Es ist dieser letzte Aspekt, der einige Kritiker stört. In den Augen der Darger-Gegner müssen wir uns fragen: Sollten wir uns überhaupt mit Darger beschäftigen, wenn er ein potenzieller (oder sogar tatsächlicher) Kindermörder war? Ist sein Werk nicht abstoßend in seinem Wahnsinn, ungeachtet der koloristischen Kunstfertigkeit der Gemälde?

Dies sind ernste Fragen – aber nicht unbeantwortbar. Wie die Verteidiger des Künstlers betonen, hat Dargers Werk eine seltsame und tiefe Kraft, die auf eindringliche Weise zu uns spricht, unabhängig von ihren psychischen Ursprüngen.

Es scheint, dass Darger das Gefühl hatte, er könne die menschliche Figur nicht zeichnen. Deshalb zeichnete er gerne Figuren nach, die er in Zeitschriften, Malbüchern, in der Werbung des Einzelhandels und anderswo fand. Aber Darger war nicht nur ein Durchpauser: Im Laufe der Jahre entwickelte er diese Technik bis zur Perfektion. Die Figuren wurden so lange bearbeitet und überarbeitet, bis sie genau seinen Vorstellungen entsprachen. Danach füllte Darger mit kleinen Dosen Kinderfarbe seine geschickt geplanten Hintergründe mit exquisiter Aquarellmalerei aus. Mit anderen Worten: Dargers blutige, wehmütige, bezaubernde Gemälde zeugen von einem Talent, das in den Annalen der „Außenseiterkunst“ seinesgleichen sucht.

Woher Darger seine Inspiration nahm, weiß niemand.

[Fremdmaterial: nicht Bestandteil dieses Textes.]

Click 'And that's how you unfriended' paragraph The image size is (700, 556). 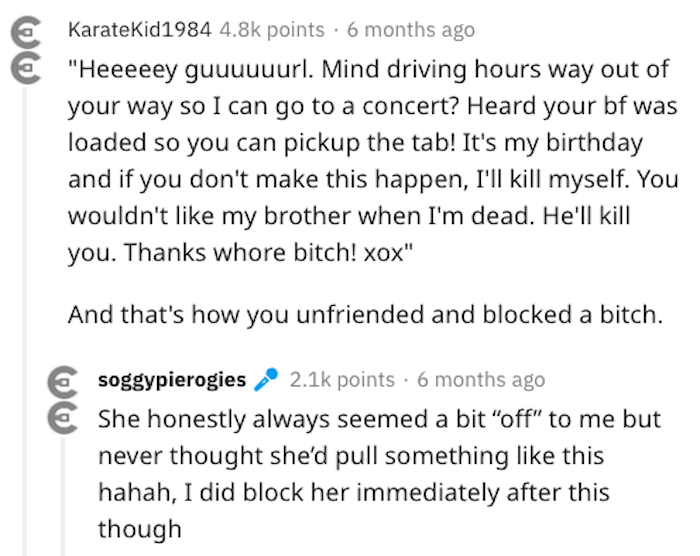click(365, 314)
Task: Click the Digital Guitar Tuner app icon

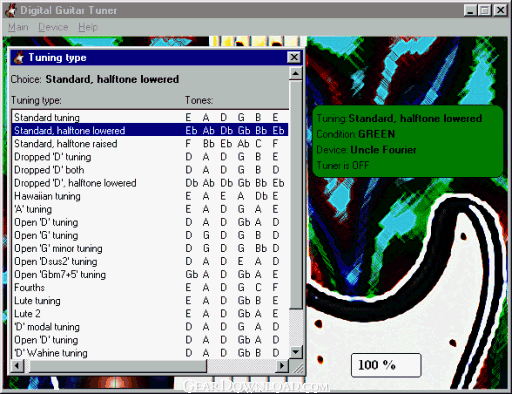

Robert Hughes, der Kunstkritiker, verweist auf Matisse. Andere verweisen auf klassische Kinderbuchillustratoren, insbesondere auf Lewis Carroll (ein weiterer angeblicher Pädophiler). William Blake ist ein offensichtlicher und anerkannter Vorläufer, wegen seiner Malerei, seines grenzwertigen Wahnsinns und seiner Konstruktion einer privaten Welt.

Aber vielleicht ist es am besten, Darger als christlichen Eremiten zu betrachten, eine Art mittelalterlicher Mönch, der über seinen illuminierten Manuskripten, seinem Book of Kells, arbeitet. Darger war zweifellos gestört, und zwar auf sexuelle Weise, aber wie so viele gestörte Künstler fand er einen Weg, dies zu sublimieren, die menschliche Wunde zu heilen, indem er seine eigenen frühen Traumata obsessiv umgestaltete. So gesehen versuchte Darger, die Welt von ihrer unauslöschlichen Dunkelheit und ihrem Schmerz zu befreien. Der arme, vernachlässigte Darger mag nur ein Tellerwäscher gewesen sein, aber er war der Tellerwäscher Gottes.